When handling data streams which are nonstationary, concept drifts will become the problems for the models of machine learning. If stationary data producing process is changed, the prior model will become inaccurate or completely useless [42], [43]. An example of concept drift is navigation system, which has to update the map very instantly when it is misleading the vehicles [44]. Another example is an application website which is used for online shopping, has to sense drastic change in the preferences of the customers [45]. Non-adaptive model’s performance

(6)

will vary periodically when the seasons are changed [46]. These models are used for predicting the demand and supply of local heating energy. They refer the outdated information which is a cause for their failure. It is very time consuming and sometimes it is impossible to manually check the drifts in an environment. Thus a method that automatically identifies the drifts and adopts it to the models is proposed in [47]. These methods are categorized as active approach and passive approach [48]. Active approaches will monitor the performance of models when it is stationary and it will activate the adaptation process when it identifies a drift [49]. Here the main challenge is how to create a drift indicator that represents performance. A good drift indicator is one which is simple in procedure for detection and for computation. Also it should be highly sensitive to identify the drift. To construct the drift indicators two methods are available. One method is based on the real labels in the data sets. The other method uses only unlabeled data.

◆ Data shown:
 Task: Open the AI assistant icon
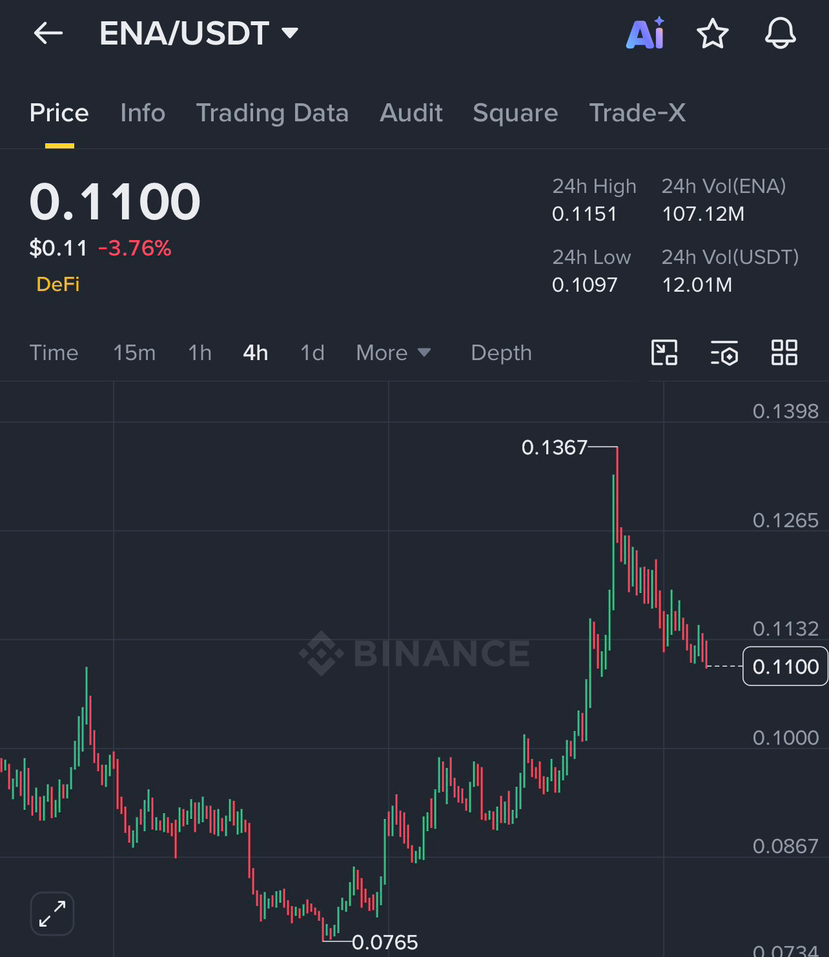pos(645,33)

...

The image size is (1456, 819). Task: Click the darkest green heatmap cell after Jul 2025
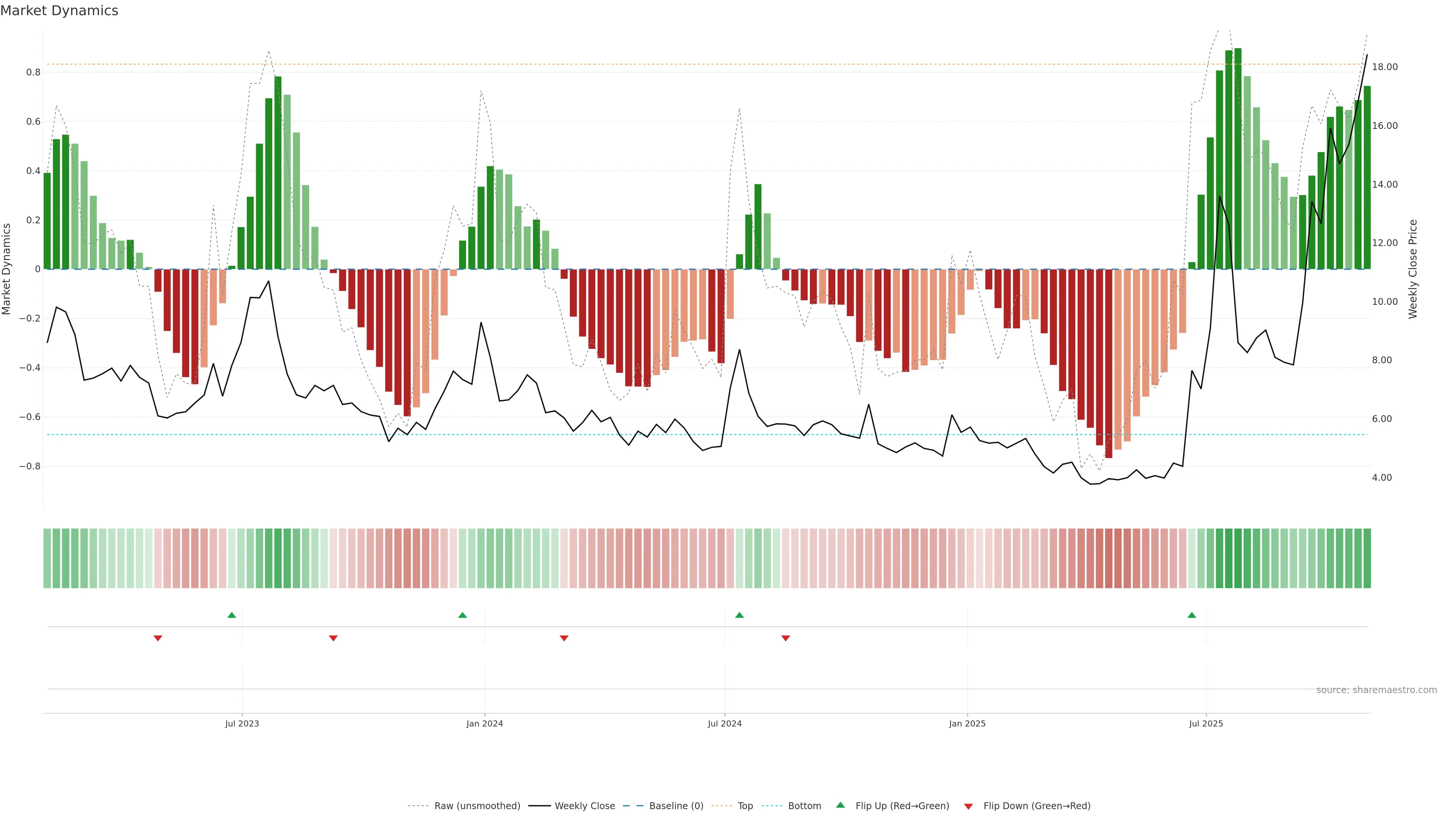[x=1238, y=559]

◆ Goal of the exercise: Can you reproduce the whole concept drift text above, word for word?

◆ Solution for this task:
When handling data streams which are nonstationary, concept drifts will become the problems for the models of machine learning. If stationary data producing process is changed, the prior model will become inaccurate or completely useless [42], [43]. An example of concept drift is navigation system, which has to update the map very instantly when it is misleading the vehicles [44]. Another example is an application website which is used for online shopping, has to sense drastic change in the preferences of the customers [45]. Non-adaptive model’s performance

(6)

will vary periodically when the seasons are changed [46]. These models are used for predicting the demand and supply of local heating energy. They refer the outdated information which is a cause for their failure. It is very time consuming and sometimes it is impossible to manually check the drifts in an environment. Thus a method that automatically identifies the drifts and adopts it to the models is proposed in [47]. These methods are categorized as active approach and passive approach [48]. Active approaches will monitor the performance of models when it is stationary and it will activate the adaptation process when it identifies a drift [49]. Here the main challenge is how to create a drift indicator that represents performance. A good drift indicator is one which is simple in procedure for detection and for computation. Also it should be highly sensitive to identify the drift. To construct the drift indicators two methods are available. One method is based on the real labels in the data sets. The other method uses only unlabeled data.